**Given text**.
====

Ettie Annie Rout, promoted safe sex and was a woman well ahead of the times.
Ettie was born in Launceston, Tasmania, in 1877, and was raised in New Zealand. Ettie placed health considerations over the moral beliefs of the time.
Rates of venereal infection were high among the Australian troops, about five times higher than among the English troops. The morality of the times meant the authorities did not wish to be seen to be encouraging what was considered “immoral behaviour”.
Ettie understood the impact of diseases such as syphilis. Time spent recuperating could prevent the men from making it to the front line. Syphilis would also be a community problem if the men survived the war. They could later affect their wives and unborn children, who could be born with syphilis. Women (wives or mothers) would also have to deal with diseased men, many of whom suffered mental illness arising from syphilis.
Ettie travelled at her own expense to Egypt and France during World War One.
During the Gallipoli campaign in 1915, Ettie set up the New Zealand Volunteer Sisterhood and invited women aged 30 to 50 to Egypt to care for New Zealand soldiers. Despite government opposition, the first group of 12 volunteers went to Cairo in October 1915.

====

**Tasks**.
1) Using the Ettie Rout text, explain why Ettie regarded diseases such as syphilis as a serious problem. Answer in one to three sentences.
2) Please carry on the Ettie Rout text past its last sentence.
The items have no connection to the Ettie Rout text.

**Extracted information**.
====

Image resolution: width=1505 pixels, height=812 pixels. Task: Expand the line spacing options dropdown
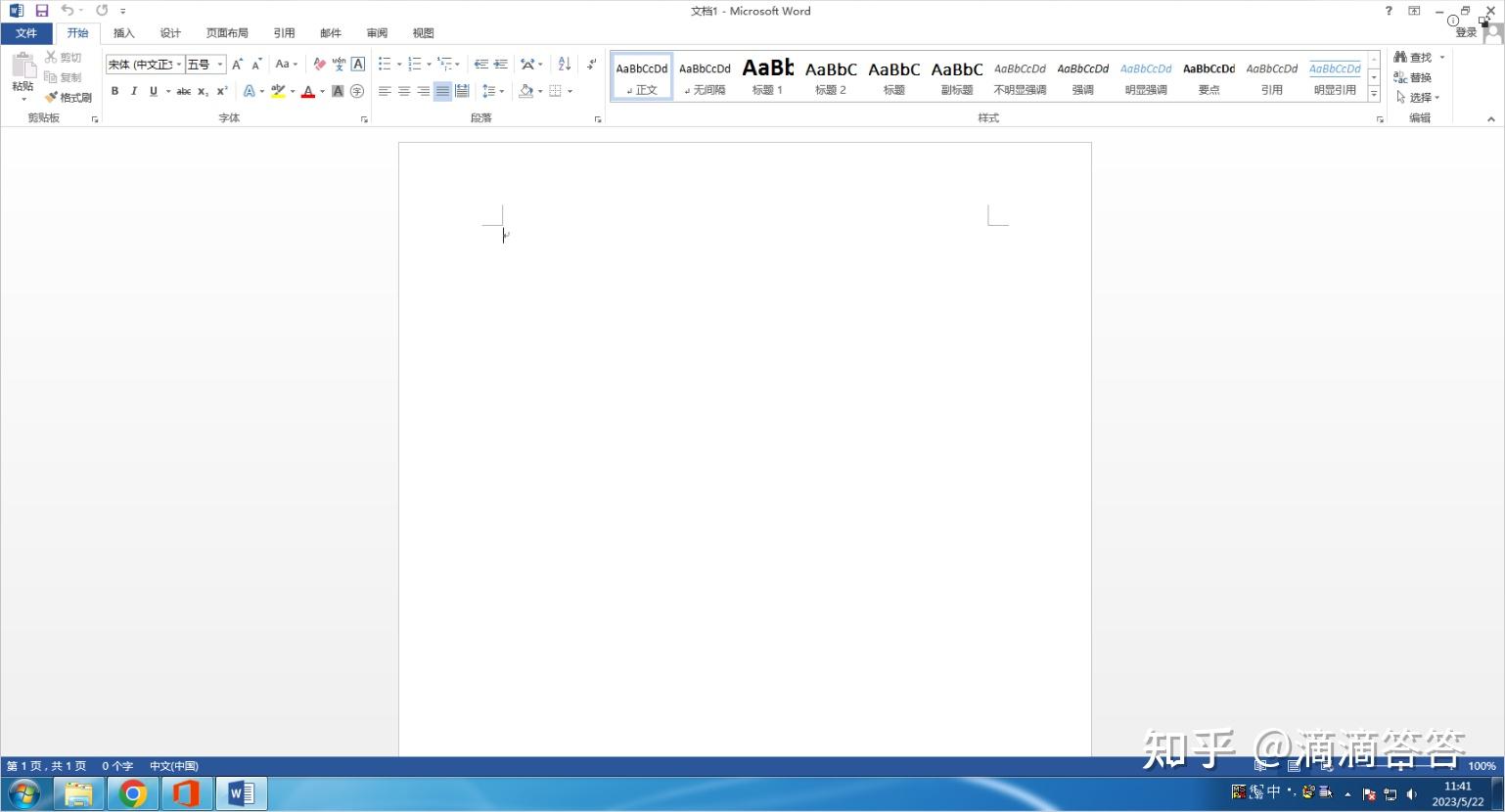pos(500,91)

====

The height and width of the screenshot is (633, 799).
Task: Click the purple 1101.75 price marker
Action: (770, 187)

====

**Answers in order**.
1) Time spent recuperating from syphilis could keep men from reaching the front line, and if they survived the war it would become a community problem, since they could later affect their wives and unborn children. Wives and mothers would also have to deal with diseased men, many of whom suffered mental illness arising from syphilis.

2)
When Ettie arrived in Egypt in 1916, she became aware of the high venereal disease rate amongst soldiers and directed her formidable talents to doing something about it. The Australian Dermatological Hospital in Egypt was treating both Australian and New Zealand soldiers, and at one stage was receiving 250 new venereal disease patients a day. Many soldiers were hospitalised with venereal diseases without ever having engaged in battle.
Ettie was angered by the lack of any official action, with the traditional response being to either ignore it, or call on the soldiers to practice chastity. She embarked on a campaign of letter writing to Members of Parliament, newspapers and anyone she thought may be able to act on the problem. Her letters were eventually banned from New Zealand newspapers under the war regulations as many groups, notably women’s organisations, objected to her stance on the issue.
Unlike many people, Ettie saw the problem as medical, not moral, and realised that appealing to soldiers to practice abstinence from sex would not work. Ettie carried out research in England among the foremost doctors in the field of venereal disease, and combined the work of several to produce her own preventative kit, containing calomel ointment, condoms and Condy’s crystals. She sold these at the New Zealand Medical Soldiers Club, which she set up at Hornchurch near the New Zealand Convalescent Hospital.
Ettie also advocated the establishment of safe sex brothels, but had no success convincing authorities. Her solution to the venereal disease problem - proper sex education, free prophylactic kits and safe sex brothels - was eminently sensible, but way ahead of her era. Women’s groups in New Zealand were outraged, accusing Ettie of trying to make ‘vice’ safe.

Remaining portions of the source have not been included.